Businesses typically use the spelling controller, while government organizations use comptroller.

==Government role==
===India===
In India, Comptroller is an appointment.

- The Comptroller and Auditor General of India is the authority which audits all receipts and expenditure of the Government of India and the state governments, including those of bodies and authorities substantially financed by the government.

- The Comptroller of the President's Household is responsible for the President of India's Household at the Rashtrapati Bhavan. The post is held by a Naval officer of the rank of Captain.

- There are officers called Comptroller of the Governor's household in each state who are responsible for the Governor's households at the Raj Bhavans of each of the states and union territories of India.

===Mexico===
In Mexico, the comptroller, translated as 'contralor', was established in the public administration during the presidency of Miguel de la Madrid, when he created the Secretariat of the General Comptroller of the Federation in 1982. This ministry was renamed as the Secretariat of the Civil Service by president Vicente Fox in 2003. Nevertheless, several states still name as General Comptroller Office their audit and oversight institutions. Namely, Mexico City has the Secretariat of the General Comptroller of Mexico City and Jalisco has the Comptroller General Office of the State of Jalisco.

===United Kingdom===
The title of comptroller is used in the Royal Household for various offices, including:

- the Comptroller of the Household (nowadays a sinecure, invariably held by a government whip in the House of Commons). The office was established as part of the Wardrobe (a powerful department of household and state) in the 13th century, in order to maintain a check on the accounts of the Treasurer of the Household. Today, the Comptroller's duties outside of government are minimal and mainly ceremonial.
- the Comptroller of the Lord Chamberlain's Office, who is a full-time member of the Royal Household; his duties are concerned with the arrangement of ceremonial affairs rather than financial affairs.

The Comptroller of the Navy is a post in the Royal Navy responsible for procurement and matériel.

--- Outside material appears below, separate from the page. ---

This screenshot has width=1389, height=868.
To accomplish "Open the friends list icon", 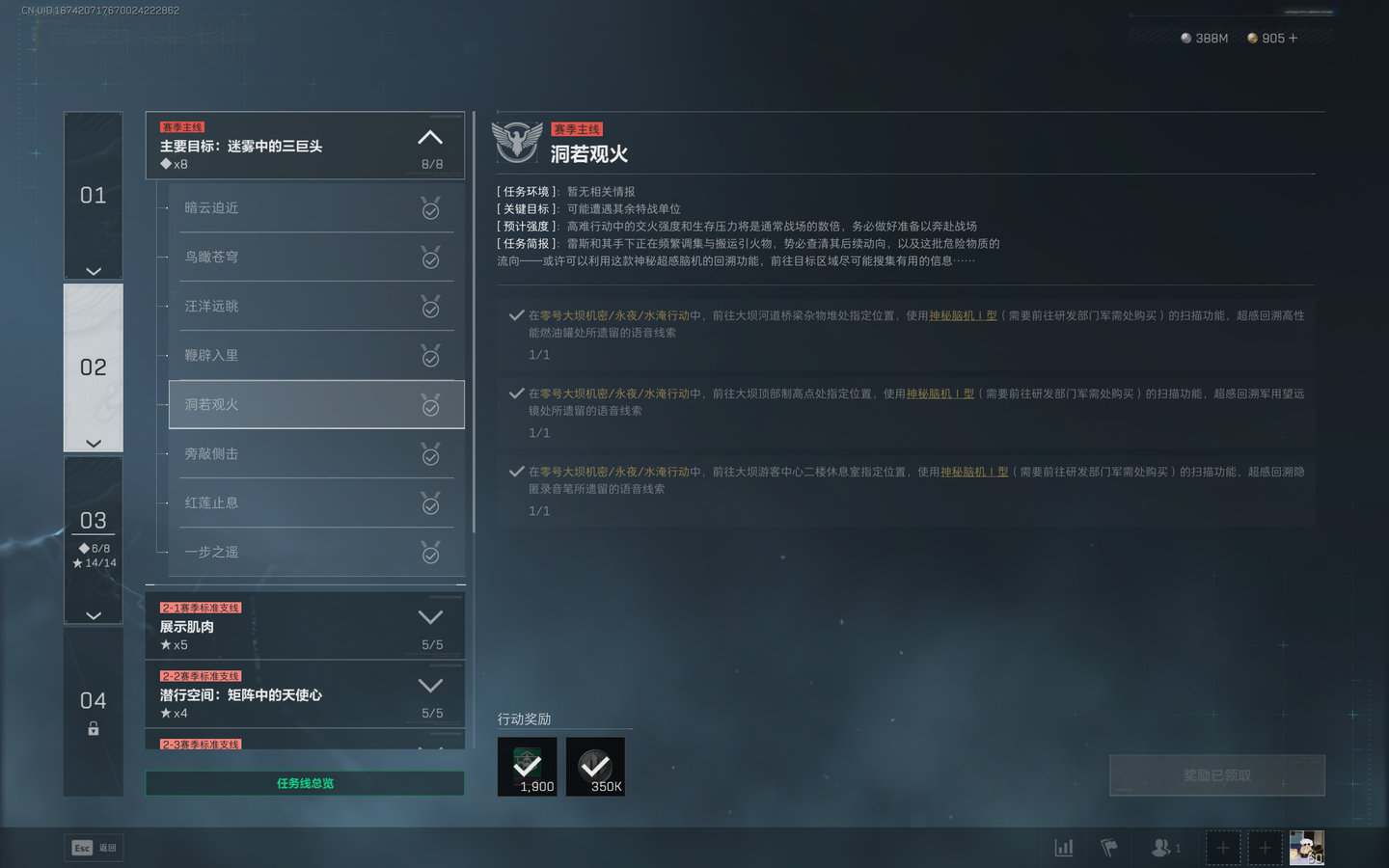I will click(x=1162, y=848).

The Comptroller and City Solicitor is one of the High Officers of the City of London Corporation, responsible for provision of all legal services. The post of comptroller dates from 1311, and that of City Solicitor from 1544; the two were amalgamated in 1945.

The Comptroller General of Patents, Designs and Trade Marks is the head of the UK Intellectual Property Office or Patent Office.

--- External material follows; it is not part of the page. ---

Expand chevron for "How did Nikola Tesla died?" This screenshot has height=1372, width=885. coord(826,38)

The Comptroller and Auditor General is head of the National Audit Office, and is the successor of the former Comptroller General of the Exchequer and the former Commissioners of Audit.

===United States===
The title of comptroller is held by various government officials.

- The Comptroller General is the director of the Government Accountability Office (GAO), an agency founded in 1921 (as General Accounting Office) to ensure the accountability of the federal government.

- Banks are supervised by the Office of the Comptroller of the Currency, an officer within the federal Department of The Treasury.

- Several states and local governments (cities, counties, etc.) have comptrollers, variously elected or appointed, with widely varying powers over budgetary and management matters. (See Connecticut Comptroller, Florida Comptroller, Illinois Comptroller, Comptroller of Maryland, State Comptroller of New Jersey, New York State Comptroller, Texas Comptroller of Public Accounts; New York City Comptroller.) In many US states, the equivalent office is titled state auditor.

=== Spain ===
In Spain, the word comptroller is translated as "Interventor".

- The Comptroller General is the head of the Office of the Comptroller General of the State Administration (IGAE), an agency founded in 1874 to ensure the accountability of the Spanish administration.
- All the government departments and agencies have a unit of the IGAE, with a comptroller as its head.
- The Armed Forces and the Social Security are supervised by the Comptroller General of the Defence and the Comptroller General of the Social Security, respectively.
- Since 2007, the Royal Household has an auditor known as the Comptroller of the Royal Household of His Majesty the King.
- All the regions and local administrations possesses comptrollers.